Technological Detachment Phenomenon





Really fascinating article - well worth reading. Students don't think it's cheating if they are using technology.

High-Tech Cheating on Homework Abounds, and Professors Are Partly to Blame
Students routinely cheat on their homework, and professors often look the other way.
...

While most students and professors seem to view cheating on examinations as a serious moral lapse, both groups appear more cavalier about dishonesty on homework. And technology has given students more tools than ever to find answers in unauthorized ways—whether downloading online solution manuals or instant-messaging friends for answers. The latest surveys by the Center for Academic Integrity found that 22 percent of students say they have cheated on a test or exam, but about twice as many—43 percent—have engaged in 'unauthorized collaboration' on homework.
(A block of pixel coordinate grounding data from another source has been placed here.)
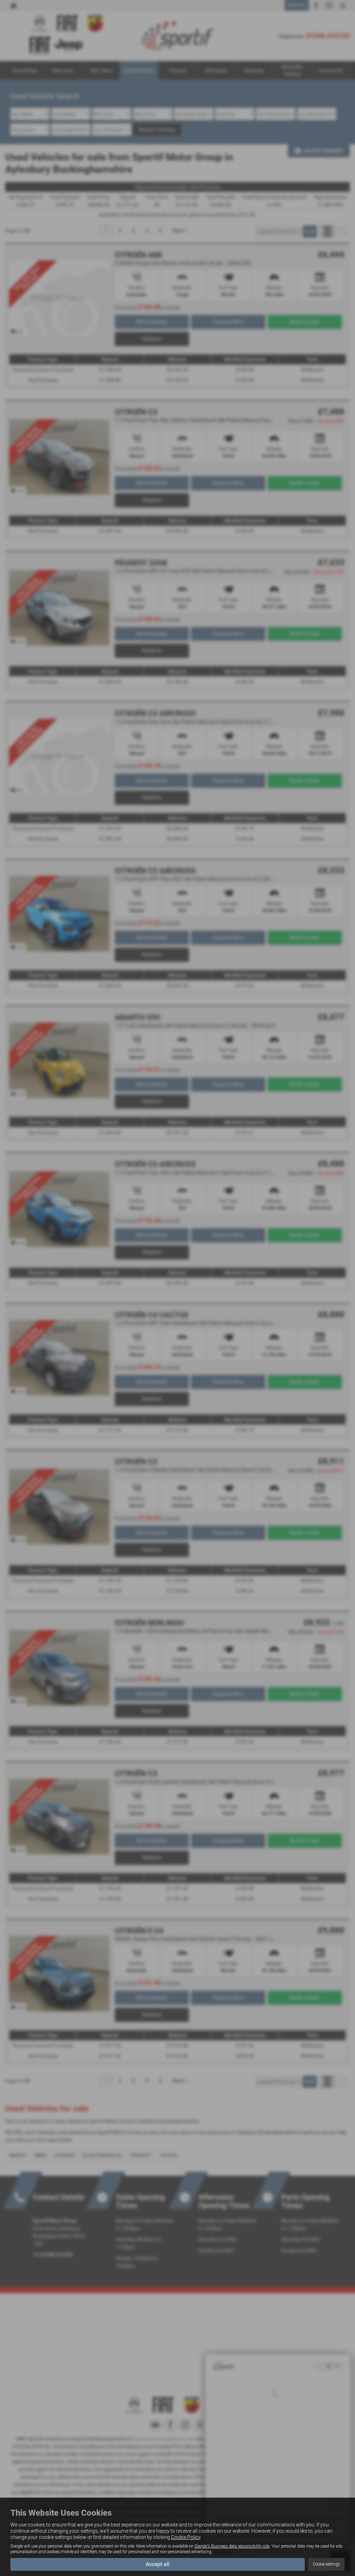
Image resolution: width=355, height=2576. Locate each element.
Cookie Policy (185, 2537)
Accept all (158, 2564)
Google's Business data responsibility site (231, 2546)
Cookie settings (326, 2564)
And cheating on an engineering problem set could be the perfect crime, in that it can be done without leaving a trace. Students in a large lecture course based on a best-selling textbook can often find the answer online, complete with all the math it took to get there.

How can a professor prove that the cheating students didn't work things out on their own?
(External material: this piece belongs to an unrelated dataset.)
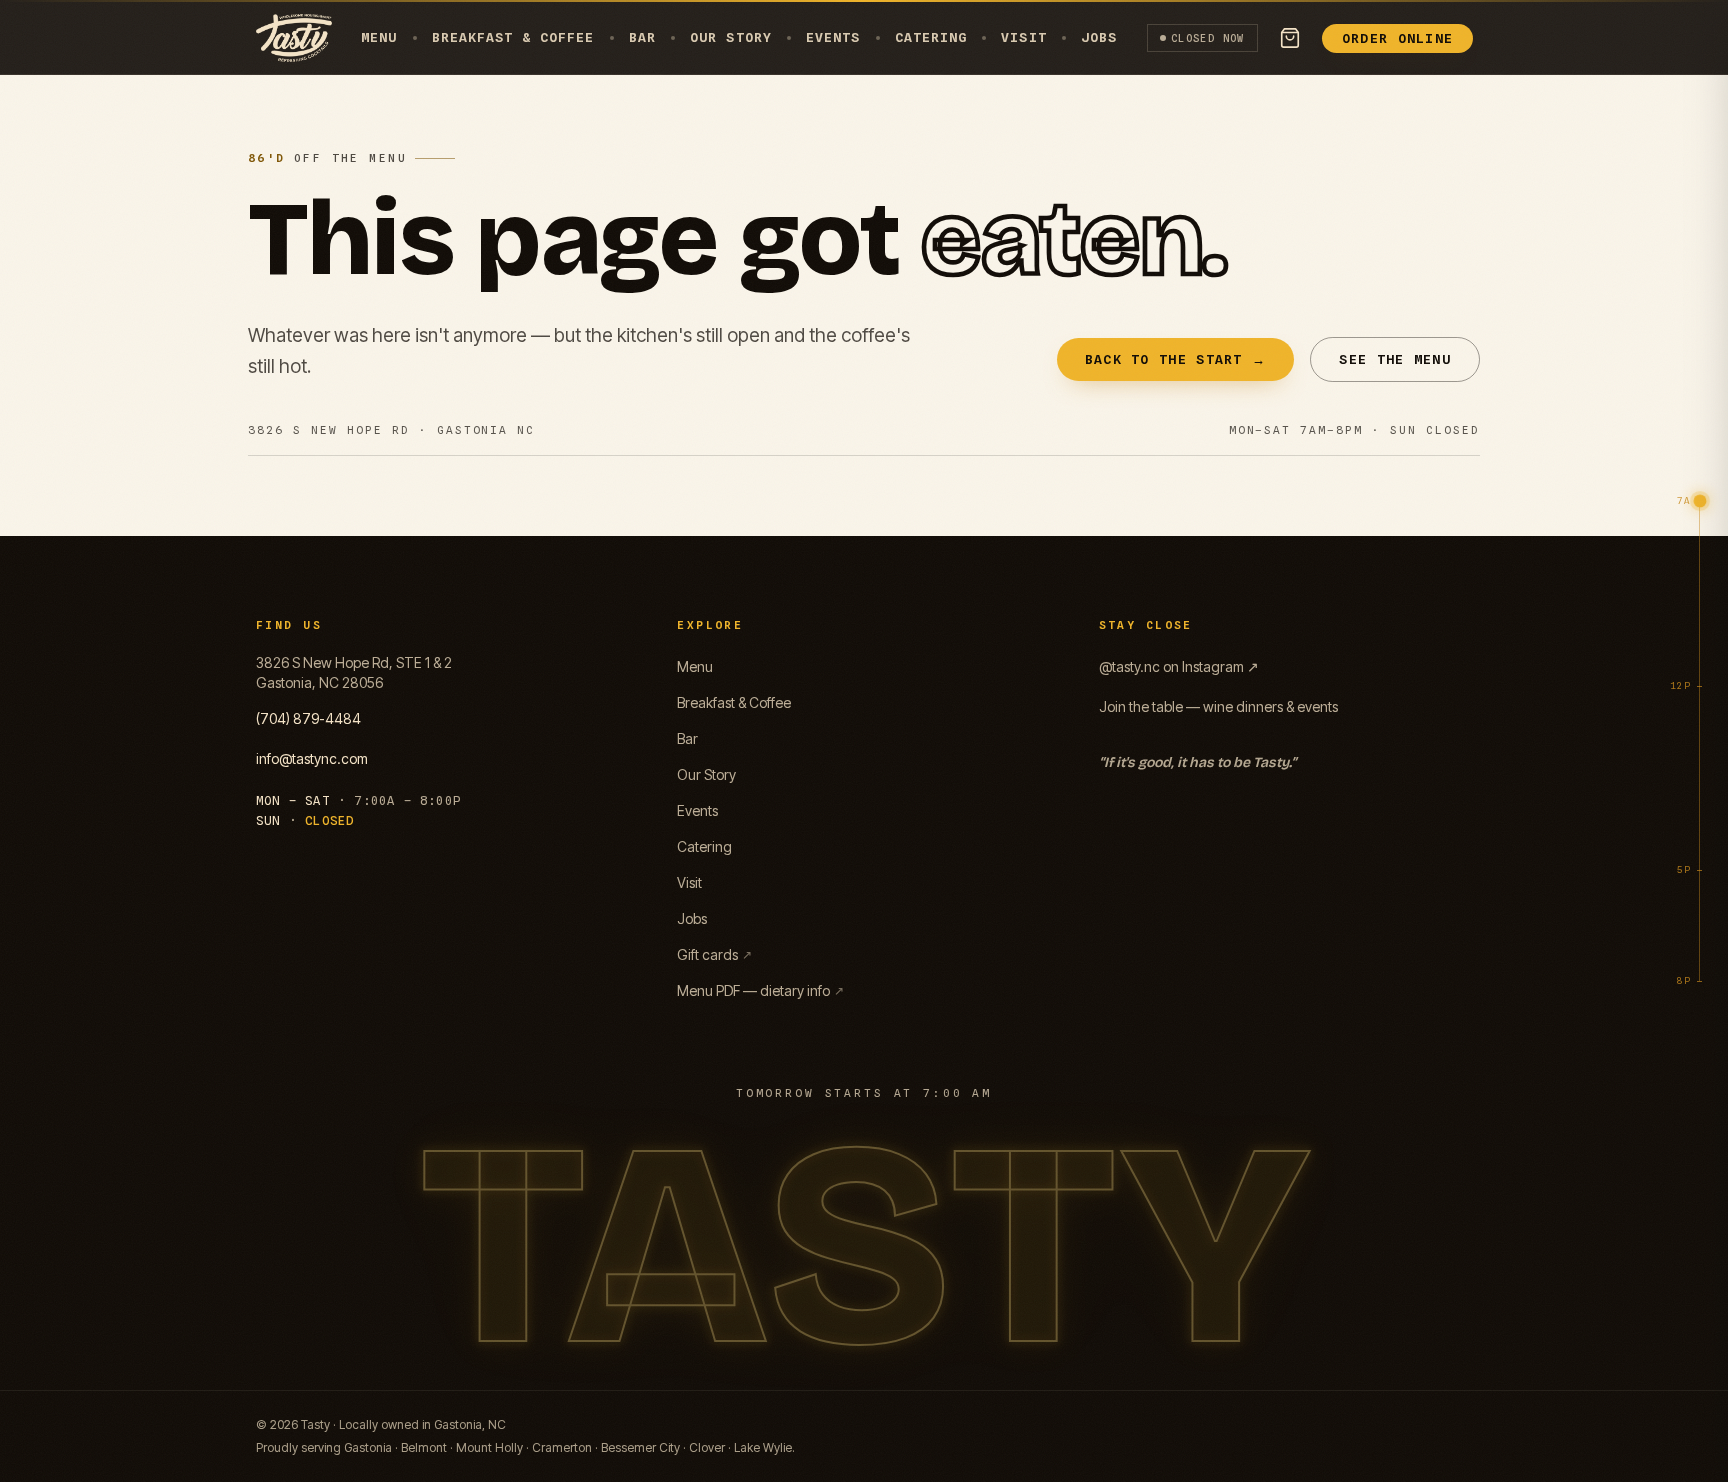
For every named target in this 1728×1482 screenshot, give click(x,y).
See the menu (1395, 359)
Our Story (730, 37)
Enter David E. Pritchard, a physics professor who teaches introductory courses at the Massachusetts Institute of Technology (when he's not in his laboratory devising new ways to use lasers to reveal the curious behavior of supercooled atoms).

Mr. Pritchard did detective work on his students worthy of a CSI episode. Because he uses an online homework system in his courses, he realized he could add a detection system to look for unusual behavior patterns. If a student took less than a minute to answer each of several complex questions and got them all right, for instance, the system flagged that as likely cheating. 'Since one minute is insufficient time to read the problem and enter the several answers typically required, we infer that the quick-solver group is copying the answer from somewhere,' he wrote in a paper last month in the free online journal Physical Review Special Topics—Physics Education Research.

He and his research team found about 50 percent more cheating than students reported in anonymous surveys over a period of four semesters. In the first year he did his hunting, about 11 percent of homework problems appeared to be copied.

Mr. Pritchard has no interest in becoming a homework cop. What he really wants to do is understand the minds of the offenders. The issue, he says, is far more nuanced than a story of "Top Students Caught Cheating." He told me that the dishonesty reveals flaws in the very way science is taught, and indicates an unhelpful spirit of "us versus them" between professors and students.

He believes that the most important part of learning physics comes by doing, and so students who outsource their homework learn little. His studies of his students prove his point. The cheaters generally perform far worse than other students come test time—students who frequently copied their homework scored two letter grades lower on comparable material on the exam.